Human-machine interaction – Without flexible algorithms, computers can only do what they are programmed to do. Many activities, especially those involving perception, cannot be translated into rule-based instructions. In a manufacturing context, some of the most interesting applications involve perception: this enhances the capabilities of robots by enabling them to interact with people and receive instructions directly from them.
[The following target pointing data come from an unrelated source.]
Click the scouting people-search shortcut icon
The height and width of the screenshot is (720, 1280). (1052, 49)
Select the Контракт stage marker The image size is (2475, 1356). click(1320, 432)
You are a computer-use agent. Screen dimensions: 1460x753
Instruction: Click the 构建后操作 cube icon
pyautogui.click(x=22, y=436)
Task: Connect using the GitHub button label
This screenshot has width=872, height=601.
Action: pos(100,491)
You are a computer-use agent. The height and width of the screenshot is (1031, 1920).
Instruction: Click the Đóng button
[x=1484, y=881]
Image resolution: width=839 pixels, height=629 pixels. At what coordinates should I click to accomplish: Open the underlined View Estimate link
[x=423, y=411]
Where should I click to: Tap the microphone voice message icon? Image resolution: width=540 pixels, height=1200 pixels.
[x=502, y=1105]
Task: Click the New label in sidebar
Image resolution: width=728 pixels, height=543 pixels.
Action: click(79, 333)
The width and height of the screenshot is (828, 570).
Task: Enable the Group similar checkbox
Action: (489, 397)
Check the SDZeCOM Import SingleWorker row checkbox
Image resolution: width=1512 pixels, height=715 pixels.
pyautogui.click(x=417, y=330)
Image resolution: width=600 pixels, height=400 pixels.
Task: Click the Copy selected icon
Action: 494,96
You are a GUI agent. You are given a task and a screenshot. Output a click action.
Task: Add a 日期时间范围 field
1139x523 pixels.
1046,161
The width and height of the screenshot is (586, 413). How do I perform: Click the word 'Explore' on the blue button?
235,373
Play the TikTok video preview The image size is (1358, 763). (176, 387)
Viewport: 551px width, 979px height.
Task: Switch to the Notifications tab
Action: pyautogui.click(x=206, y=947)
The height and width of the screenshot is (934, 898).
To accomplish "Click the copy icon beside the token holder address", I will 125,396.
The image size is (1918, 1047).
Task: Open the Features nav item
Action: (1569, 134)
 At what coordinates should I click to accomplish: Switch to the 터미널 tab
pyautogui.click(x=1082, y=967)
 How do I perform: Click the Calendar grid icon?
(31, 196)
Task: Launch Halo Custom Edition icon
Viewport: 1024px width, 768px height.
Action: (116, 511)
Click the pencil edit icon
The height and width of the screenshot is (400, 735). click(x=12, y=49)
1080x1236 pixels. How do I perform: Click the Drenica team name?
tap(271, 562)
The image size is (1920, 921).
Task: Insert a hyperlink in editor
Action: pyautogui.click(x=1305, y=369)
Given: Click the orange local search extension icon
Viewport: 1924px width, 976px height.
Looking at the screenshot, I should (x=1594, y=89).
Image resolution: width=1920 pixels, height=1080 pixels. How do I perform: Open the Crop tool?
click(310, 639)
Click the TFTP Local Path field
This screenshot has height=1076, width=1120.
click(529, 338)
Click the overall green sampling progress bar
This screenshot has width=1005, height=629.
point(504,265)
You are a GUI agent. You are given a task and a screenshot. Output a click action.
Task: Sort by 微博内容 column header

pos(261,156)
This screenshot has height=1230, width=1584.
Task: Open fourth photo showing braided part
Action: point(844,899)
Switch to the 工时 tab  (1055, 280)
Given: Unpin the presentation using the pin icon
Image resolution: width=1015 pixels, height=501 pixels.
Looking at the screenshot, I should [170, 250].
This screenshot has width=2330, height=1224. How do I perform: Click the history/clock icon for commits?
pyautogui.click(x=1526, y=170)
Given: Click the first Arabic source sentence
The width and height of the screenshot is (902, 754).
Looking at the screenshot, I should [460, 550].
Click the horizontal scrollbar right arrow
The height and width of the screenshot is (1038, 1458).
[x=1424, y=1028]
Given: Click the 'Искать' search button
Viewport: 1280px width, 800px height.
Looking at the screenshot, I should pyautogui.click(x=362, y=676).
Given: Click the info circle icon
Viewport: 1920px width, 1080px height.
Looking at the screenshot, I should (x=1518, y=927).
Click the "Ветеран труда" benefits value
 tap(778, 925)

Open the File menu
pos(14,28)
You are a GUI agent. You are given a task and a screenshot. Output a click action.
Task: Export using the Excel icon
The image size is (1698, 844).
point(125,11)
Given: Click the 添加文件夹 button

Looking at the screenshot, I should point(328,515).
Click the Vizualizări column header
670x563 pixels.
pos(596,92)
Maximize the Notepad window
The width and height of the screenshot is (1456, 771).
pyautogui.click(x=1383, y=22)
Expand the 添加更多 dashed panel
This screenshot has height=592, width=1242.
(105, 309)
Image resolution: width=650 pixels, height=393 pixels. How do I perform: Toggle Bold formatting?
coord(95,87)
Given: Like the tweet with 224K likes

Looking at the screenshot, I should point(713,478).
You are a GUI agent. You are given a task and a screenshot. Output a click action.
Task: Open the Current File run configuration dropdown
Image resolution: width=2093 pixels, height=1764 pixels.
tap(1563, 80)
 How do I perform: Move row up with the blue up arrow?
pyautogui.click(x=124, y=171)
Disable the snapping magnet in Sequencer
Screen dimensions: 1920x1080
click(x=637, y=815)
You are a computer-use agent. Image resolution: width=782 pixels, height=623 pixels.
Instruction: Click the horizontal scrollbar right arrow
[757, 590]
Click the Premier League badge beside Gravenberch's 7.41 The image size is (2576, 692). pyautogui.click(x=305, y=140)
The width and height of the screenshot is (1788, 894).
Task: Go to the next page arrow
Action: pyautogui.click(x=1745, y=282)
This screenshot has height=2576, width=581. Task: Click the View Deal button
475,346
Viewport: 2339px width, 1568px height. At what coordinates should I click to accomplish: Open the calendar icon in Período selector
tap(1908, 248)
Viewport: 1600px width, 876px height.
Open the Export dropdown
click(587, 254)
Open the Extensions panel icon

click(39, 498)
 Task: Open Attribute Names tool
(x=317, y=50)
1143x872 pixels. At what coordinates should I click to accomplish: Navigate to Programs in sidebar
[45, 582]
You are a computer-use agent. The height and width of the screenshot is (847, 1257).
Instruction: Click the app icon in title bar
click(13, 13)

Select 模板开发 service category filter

Computer vision is one such application. Compared with traditional systems, what artificial intelligence adds is the increasingly useful ability to “make sense” of images. One of the current possibilities is to train a robot to sense what is happening around it, so that it can avoid confusing or dangerous situations as well as interact with people in more creative ways. Robots are often stationary but run the risk of colliding with things or people moving in their workspaces: computer vision systems can stop robots in the presence of potential obstacles, but there is also a growing demand for truly collaborative robots – “cobots” – that can work productively with human colleagues. Artificial intelligence allows robots to receive instructions from people, including new commands not anticipated in their original programming. For this, robots and humans need a common, simple and effective language conveyed by artificial intelligence.
Value-added manufacturing – What could be better than a well-made product? There is production free of defective elements! But since this is materially impossible, after we have done our utmost to optimize our production processes the only card left to play is the exclusion of non-conforming parts or parts.
Over the past four decades, traditional machine vision has had quite a few difficulties in classifying goods and products, and for good reason: classification is a very complex function to program. It requires a product expert to work alongside a computer vision expert programmer to formally write all the rules-that is, to identify all the features needed to distinguish a “good” object from a “not good” object. More importantly, the program thus carefully crafted must be further modified and corrected whenever the objects to be classified change even slightly. Vision systems with artificial intelligence overcome these limitations, thus adding real value to any production.